● **WORK ITEM**:
Copy each line of the data below with the word "node".

● **Stored items**:

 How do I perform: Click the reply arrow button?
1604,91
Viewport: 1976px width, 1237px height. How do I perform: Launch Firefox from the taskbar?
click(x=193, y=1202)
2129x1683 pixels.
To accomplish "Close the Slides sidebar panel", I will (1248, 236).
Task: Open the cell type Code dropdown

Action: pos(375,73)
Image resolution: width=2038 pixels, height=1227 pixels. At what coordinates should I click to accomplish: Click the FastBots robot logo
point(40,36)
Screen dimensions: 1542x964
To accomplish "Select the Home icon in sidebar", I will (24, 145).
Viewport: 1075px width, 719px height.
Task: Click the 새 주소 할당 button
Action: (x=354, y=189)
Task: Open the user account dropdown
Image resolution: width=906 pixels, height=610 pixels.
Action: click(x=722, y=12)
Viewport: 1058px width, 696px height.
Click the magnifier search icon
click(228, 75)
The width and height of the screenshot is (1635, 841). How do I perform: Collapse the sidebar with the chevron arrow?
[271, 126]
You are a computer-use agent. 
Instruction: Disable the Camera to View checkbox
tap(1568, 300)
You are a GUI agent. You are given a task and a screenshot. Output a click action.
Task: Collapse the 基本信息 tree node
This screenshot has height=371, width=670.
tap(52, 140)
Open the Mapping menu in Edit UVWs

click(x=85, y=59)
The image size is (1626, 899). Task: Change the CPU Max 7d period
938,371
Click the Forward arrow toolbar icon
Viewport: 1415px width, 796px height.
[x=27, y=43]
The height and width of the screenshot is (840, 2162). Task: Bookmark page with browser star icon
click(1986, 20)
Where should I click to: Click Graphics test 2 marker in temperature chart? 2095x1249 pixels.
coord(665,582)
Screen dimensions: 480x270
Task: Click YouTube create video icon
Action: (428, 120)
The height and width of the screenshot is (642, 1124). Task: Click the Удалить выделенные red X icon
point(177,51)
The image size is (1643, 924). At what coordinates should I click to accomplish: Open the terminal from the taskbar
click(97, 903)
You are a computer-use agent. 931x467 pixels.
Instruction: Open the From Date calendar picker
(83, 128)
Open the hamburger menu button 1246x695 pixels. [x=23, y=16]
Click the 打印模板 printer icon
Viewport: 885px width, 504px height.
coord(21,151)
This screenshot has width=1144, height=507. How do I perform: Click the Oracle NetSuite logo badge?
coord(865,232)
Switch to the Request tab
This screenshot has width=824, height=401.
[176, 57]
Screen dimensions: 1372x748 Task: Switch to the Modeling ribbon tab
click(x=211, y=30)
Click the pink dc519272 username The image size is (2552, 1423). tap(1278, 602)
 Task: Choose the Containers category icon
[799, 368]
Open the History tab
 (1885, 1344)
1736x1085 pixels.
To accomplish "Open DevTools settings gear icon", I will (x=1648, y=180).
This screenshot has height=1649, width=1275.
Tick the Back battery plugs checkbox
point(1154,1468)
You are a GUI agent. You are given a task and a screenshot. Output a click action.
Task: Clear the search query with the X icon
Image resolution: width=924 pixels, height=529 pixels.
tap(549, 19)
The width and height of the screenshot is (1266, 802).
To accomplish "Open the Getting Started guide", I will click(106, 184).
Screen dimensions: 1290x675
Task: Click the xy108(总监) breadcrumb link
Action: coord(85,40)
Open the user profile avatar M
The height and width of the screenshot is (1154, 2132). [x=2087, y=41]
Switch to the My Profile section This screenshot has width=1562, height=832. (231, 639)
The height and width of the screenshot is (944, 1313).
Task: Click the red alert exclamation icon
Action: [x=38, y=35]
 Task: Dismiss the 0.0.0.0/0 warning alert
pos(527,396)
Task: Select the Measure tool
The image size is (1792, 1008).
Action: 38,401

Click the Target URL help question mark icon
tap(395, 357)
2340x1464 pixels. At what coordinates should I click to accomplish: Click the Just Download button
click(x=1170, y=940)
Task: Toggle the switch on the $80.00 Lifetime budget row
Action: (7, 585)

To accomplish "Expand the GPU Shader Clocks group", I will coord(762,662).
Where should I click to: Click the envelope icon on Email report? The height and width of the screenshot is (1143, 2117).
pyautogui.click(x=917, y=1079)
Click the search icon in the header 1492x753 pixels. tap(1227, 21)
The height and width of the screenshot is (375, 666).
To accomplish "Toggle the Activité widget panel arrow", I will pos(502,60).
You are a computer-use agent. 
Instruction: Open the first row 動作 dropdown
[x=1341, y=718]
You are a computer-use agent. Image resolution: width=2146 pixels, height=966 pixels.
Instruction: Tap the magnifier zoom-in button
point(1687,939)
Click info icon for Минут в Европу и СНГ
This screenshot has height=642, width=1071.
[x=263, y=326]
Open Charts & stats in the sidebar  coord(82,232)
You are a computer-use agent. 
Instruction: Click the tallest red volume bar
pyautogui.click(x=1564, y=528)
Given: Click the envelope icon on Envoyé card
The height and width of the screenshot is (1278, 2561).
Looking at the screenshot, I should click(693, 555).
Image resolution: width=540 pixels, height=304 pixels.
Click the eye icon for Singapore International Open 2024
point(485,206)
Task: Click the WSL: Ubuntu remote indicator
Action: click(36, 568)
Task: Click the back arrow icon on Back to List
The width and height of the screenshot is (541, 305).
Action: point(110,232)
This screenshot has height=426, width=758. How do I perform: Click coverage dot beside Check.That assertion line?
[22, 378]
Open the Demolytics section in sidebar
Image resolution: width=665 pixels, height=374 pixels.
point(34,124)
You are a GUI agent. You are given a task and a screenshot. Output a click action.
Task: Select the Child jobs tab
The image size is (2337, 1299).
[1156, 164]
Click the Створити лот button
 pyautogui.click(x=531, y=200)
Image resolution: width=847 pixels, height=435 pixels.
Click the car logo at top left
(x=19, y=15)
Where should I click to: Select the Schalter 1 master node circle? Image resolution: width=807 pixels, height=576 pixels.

● **SOLUTION TO THE PROBLEM**:
Task: Collapse the 基本信息 tree node
Where should I click to: Select the Schalter 1 master node circle? Image resolution: width=807 pixels, height=576 pixels.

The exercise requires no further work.